■ Problem to work on
Output, word for word, the lines of this listing that fall between the line with "Where should I click to: Toggle" and the line with "Tap the Broadly", counting both of those lines, and no others.

■ Data shown
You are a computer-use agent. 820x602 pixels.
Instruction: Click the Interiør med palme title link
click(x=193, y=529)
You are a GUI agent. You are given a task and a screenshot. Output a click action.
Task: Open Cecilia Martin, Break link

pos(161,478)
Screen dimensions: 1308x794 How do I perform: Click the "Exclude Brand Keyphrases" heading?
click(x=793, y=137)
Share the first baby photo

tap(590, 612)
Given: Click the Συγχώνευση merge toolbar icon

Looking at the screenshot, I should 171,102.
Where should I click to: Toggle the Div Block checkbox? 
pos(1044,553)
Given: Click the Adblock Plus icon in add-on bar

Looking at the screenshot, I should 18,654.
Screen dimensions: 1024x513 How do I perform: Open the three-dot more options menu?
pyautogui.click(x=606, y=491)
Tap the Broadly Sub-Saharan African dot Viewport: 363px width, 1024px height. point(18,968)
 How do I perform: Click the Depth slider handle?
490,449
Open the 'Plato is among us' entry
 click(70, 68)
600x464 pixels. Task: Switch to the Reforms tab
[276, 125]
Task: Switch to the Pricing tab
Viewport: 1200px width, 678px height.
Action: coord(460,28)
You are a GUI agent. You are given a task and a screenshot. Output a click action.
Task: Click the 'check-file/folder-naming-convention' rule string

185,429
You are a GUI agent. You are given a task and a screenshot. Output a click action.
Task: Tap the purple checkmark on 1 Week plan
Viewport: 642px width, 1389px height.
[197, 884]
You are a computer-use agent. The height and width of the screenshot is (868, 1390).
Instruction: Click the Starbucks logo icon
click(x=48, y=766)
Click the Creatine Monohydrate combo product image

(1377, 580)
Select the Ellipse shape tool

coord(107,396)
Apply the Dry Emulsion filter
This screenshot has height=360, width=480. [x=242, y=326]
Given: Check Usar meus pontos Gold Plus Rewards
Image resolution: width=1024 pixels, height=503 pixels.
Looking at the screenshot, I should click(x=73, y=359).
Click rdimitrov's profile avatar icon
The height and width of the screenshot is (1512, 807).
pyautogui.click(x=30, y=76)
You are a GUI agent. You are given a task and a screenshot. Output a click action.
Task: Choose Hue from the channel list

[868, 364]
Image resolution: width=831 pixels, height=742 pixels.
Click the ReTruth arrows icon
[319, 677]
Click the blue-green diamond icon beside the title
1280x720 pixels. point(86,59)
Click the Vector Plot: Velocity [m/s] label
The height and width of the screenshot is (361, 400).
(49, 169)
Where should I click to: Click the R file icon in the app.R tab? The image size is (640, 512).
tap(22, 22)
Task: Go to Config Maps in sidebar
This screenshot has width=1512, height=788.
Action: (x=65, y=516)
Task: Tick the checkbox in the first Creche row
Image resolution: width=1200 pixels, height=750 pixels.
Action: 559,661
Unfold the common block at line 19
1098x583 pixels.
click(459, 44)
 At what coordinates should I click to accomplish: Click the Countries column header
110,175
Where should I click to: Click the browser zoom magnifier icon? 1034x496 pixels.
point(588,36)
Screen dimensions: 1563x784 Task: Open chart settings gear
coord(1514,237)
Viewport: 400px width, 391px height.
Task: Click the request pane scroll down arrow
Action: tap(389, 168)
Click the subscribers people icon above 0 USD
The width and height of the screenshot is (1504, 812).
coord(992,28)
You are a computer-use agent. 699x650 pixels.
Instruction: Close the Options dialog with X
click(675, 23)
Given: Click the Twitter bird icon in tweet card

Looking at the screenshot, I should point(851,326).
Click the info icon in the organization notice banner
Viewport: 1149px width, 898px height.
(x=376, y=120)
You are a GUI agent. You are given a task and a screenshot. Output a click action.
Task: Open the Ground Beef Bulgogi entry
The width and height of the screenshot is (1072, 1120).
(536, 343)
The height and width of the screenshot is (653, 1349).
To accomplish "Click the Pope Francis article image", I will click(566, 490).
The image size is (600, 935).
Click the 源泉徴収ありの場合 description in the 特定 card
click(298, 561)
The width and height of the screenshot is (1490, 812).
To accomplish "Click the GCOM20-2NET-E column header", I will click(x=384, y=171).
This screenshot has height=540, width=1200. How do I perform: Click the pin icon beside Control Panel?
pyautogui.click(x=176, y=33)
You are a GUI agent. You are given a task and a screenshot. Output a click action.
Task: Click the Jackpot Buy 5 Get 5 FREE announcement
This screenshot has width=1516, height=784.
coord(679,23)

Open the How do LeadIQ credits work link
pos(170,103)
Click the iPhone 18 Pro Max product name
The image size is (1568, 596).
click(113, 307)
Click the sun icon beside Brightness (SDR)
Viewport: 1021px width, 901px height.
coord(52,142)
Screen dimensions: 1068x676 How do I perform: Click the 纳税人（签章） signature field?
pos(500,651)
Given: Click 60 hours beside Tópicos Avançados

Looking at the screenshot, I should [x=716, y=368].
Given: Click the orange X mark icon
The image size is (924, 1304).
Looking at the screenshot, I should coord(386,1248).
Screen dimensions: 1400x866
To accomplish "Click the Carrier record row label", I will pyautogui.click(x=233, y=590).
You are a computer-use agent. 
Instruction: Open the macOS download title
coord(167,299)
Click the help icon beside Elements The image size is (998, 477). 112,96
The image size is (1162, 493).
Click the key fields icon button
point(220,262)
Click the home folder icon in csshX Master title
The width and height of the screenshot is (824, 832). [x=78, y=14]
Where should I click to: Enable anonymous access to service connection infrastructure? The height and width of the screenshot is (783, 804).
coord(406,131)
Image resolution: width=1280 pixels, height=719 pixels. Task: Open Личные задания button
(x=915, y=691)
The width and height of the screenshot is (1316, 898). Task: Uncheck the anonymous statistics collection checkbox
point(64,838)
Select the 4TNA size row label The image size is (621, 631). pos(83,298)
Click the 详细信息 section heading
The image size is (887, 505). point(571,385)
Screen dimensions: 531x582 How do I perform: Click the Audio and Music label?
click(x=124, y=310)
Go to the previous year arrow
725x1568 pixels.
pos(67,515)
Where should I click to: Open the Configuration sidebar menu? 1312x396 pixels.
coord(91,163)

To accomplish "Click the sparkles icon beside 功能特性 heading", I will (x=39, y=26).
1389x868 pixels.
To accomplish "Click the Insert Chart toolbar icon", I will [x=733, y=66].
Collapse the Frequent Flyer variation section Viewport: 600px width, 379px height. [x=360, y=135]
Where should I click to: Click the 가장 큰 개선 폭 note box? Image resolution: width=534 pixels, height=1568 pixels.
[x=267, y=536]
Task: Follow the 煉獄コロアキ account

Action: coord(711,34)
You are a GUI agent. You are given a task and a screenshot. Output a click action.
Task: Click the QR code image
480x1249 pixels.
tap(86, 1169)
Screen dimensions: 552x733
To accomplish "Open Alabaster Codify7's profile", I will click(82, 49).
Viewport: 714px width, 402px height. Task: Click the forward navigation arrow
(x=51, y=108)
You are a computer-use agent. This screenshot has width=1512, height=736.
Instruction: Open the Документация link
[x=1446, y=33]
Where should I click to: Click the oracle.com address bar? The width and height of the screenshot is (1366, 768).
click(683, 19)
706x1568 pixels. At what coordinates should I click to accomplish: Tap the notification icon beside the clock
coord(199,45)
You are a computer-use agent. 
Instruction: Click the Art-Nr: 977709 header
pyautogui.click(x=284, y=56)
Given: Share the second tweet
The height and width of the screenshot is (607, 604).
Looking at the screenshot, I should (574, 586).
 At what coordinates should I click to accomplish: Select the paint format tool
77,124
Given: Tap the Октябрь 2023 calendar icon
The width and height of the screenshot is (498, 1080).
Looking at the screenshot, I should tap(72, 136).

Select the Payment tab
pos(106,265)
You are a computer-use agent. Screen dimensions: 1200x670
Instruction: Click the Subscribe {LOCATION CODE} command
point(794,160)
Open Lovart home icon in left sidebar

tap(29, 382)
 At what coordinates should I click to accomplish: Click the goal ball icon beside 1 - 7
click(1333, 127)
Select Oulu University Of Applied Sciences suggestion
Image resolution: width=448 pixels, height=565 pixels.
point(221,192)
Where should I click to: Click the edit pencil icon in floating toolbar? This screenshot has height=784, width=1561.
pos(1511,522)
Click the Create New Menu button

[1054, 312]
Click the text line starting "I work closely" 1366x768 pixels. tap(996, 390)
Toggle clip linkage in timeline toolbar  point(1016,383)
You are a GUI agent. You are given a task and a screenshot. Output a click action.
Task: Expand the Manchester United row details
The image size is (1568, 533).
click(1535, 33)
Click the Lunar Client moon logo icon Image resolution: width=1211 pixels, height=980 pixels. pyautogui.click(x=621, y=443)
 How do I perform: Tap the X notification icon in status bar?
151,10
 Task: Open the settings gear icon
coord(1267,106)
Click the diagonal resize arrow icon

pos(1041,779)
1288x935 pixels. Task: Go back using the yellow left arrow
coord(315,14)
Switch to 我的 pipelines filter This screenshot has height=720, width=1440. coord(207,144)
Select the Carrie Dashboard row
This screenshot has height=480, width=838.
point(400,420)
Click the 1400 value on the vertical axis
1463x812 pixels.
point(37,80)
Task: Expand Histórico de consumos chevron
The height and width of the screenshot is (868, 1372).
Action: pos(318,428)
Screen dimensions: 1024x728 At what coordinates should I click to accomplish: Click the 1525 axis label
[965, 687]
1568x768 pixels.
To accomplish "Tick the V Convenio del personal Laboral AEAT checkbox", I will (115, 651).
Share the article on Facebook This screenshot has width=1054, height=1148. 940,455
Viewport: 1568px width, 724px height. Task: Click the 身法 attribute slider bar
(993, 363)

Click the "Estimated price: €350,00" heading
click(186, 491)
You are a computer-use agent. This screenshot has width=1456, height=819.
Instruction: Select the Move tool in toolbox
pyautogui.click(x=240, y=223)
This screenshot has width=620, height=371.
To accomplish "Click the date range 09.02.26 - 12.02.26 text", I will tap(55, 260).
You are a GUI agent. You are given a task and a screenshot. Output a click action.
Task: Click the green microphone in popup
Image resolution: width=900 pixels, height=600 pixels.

■ Task result
Where should I click to: Toggle the Div Block checkbox? 
pos(1044,553)
Given: Click the Adblock Plus icon in add-on bar

Looking at the screenshot, I should 18,654.
Screen dimensions: 1024x513 How do I perform: Open the three-dot more options menu?
pyautogui.click(x=606, y=491)
Tap the Broadly Sub-Saharan African dot Viewport: 363px width, 1024px height. point(18,968)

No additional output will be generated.